The program currently stores the entire JSON response in the Movie object. I chose to do this to extend the potential uses for the program. As written, the program can sort based on a given optional key such as the "Year" or "imdbID".

Efforts were made to decouple the input processing from the API call. The processing of each line was one of the biggest problem areas given the variety of inputs. By decoupling the input processing, we can focus on dealing with special cases in this function alone.


C. Issues and Known Bugs

The two biggest challenges in this problem were dealing with special cases in the input and formatting a valid URL for the API call (these two issues being closely related). From an initial inspection of the input I found the following cases:

1. Spaces and other characters like quotation marks are in movie titles, which can result in malformed URLs

2. Some movies will not be found either because 1) It does not exist or 2) Movie title does not match provided year

3. Some titles have commas in them. Care needs to be taken in parsing the title and year

4. Non-ASCII characters can result in printing and encoding errors

Within the given time frame I attempted to handle most of these cases, albeit there is much room for improvement. In particular, for case 2, I simply output the title of the movie to a log file for later inspection. This will help maintenance of the program as unknown cases may arise and the user of the program can always check for errors. For case 4, I simply overlook this issue for now and remove the offending character or catch the exception. This is not ideal, but allows for the program to run with no problems. Eventually the Movie.__str__() method or the exception handler should take care of this special case.

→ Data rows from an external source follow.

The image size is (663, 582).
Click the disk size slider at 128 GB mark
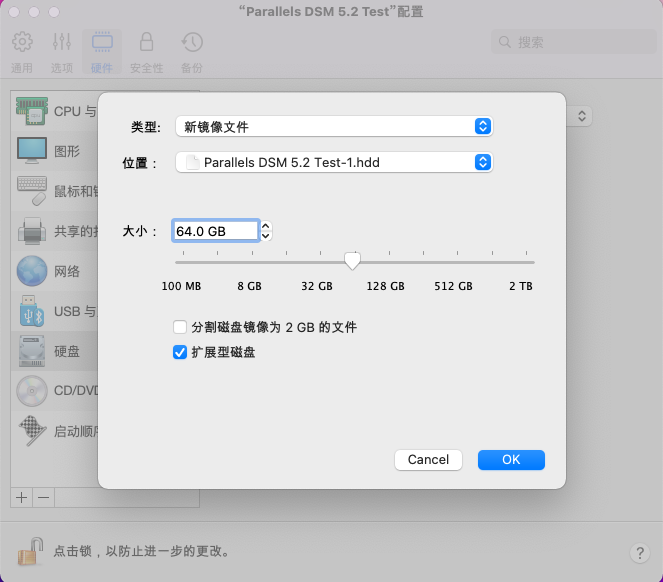(389, 262)
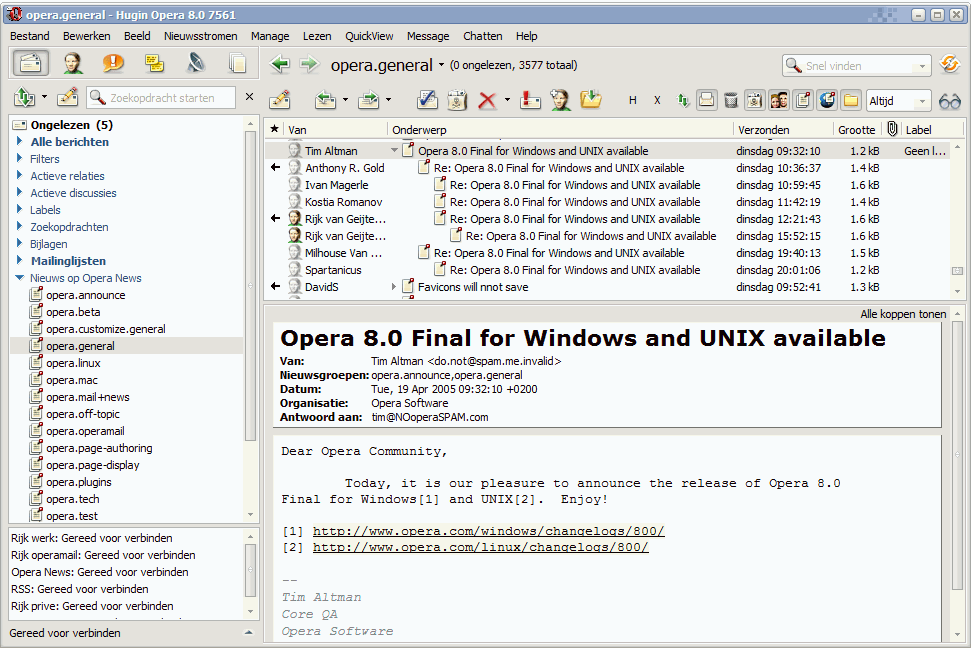Click the glasses icon beside Altijd

pyautogui.click(x=949, y=100)
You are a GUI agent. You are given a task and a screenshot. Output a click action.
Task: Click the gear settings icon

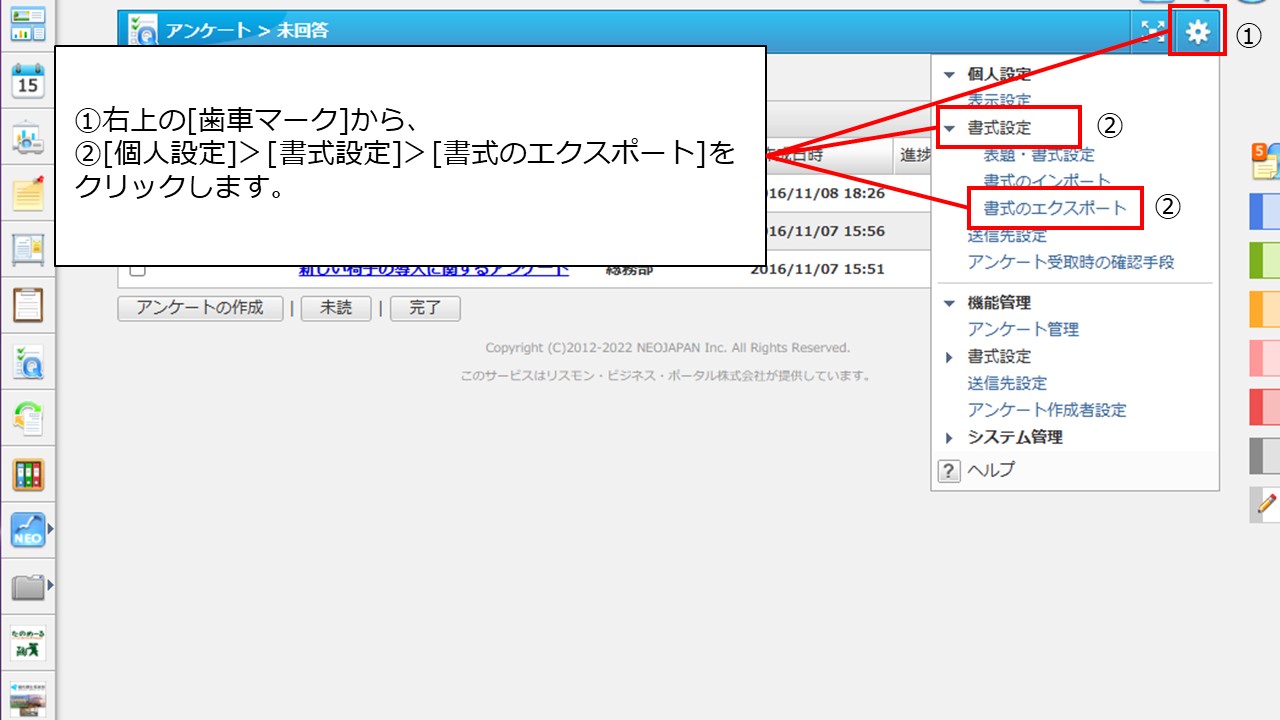click(1197, 33)
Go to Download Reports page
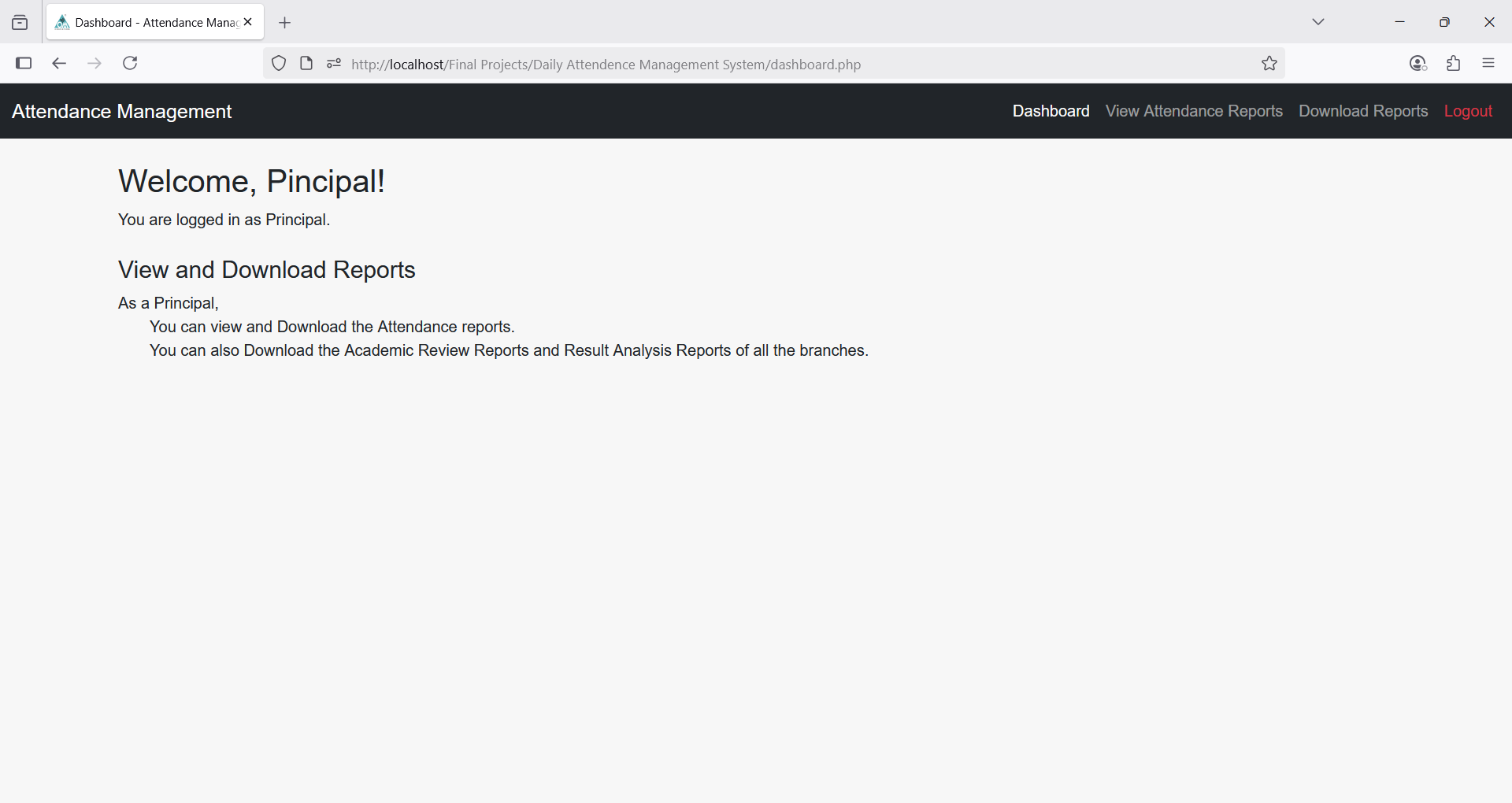This screenshot has width=1512, height=803. (1363, 111)
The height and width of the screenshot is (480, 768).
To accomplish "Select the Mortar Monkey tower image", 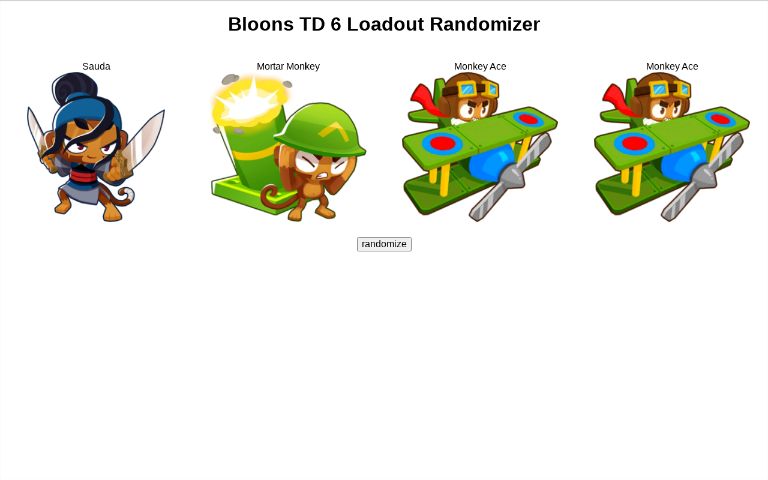I will [288, 147].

The biggest issue that the currently exists in terms of the program failing is that there is nothing to handle issues with the API having errors in terms of a broken connection beyond ignoring the failure and moving on to the next movie. 

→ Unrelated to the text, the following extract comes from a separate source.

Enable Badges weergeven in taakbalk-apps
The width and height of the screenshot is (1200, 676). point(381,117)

Overall there are a number of items that need to be error checked in terms of valid inputs. The command line argument parsing is very crude as well. In addition, there is nothing checking the API results as well against actual scores. From a simple visual inspection, it was noticed that “E.T.” was noted as having a score of 2.2, while in reality its score is much higher.

D. To Do

Movie.py
	queryOmdbApi method: Handling failed API calls
	queryOmdbApi method: Handling movie not found cases
	processInput method: more robust url building from input string
omdb.py
	main method: More robust command line argument parsing. Use optparse library
	main method: Check input file has valid contents

E. General Comments

I enjoyed this challenge, in particular with the time constraint. It forced me to prioritize features and other aspects of the program so I could get a working prototype, while programming in such a manner that would allow me to go back later to handle special cases. I ended up spending around 2.5 hours to get a working version. Another hour was spent adding a little more functionality to allow for sorting by additional keys and handling exceptions. Lastly I spent an hour typing up the documentation and tidying up my code.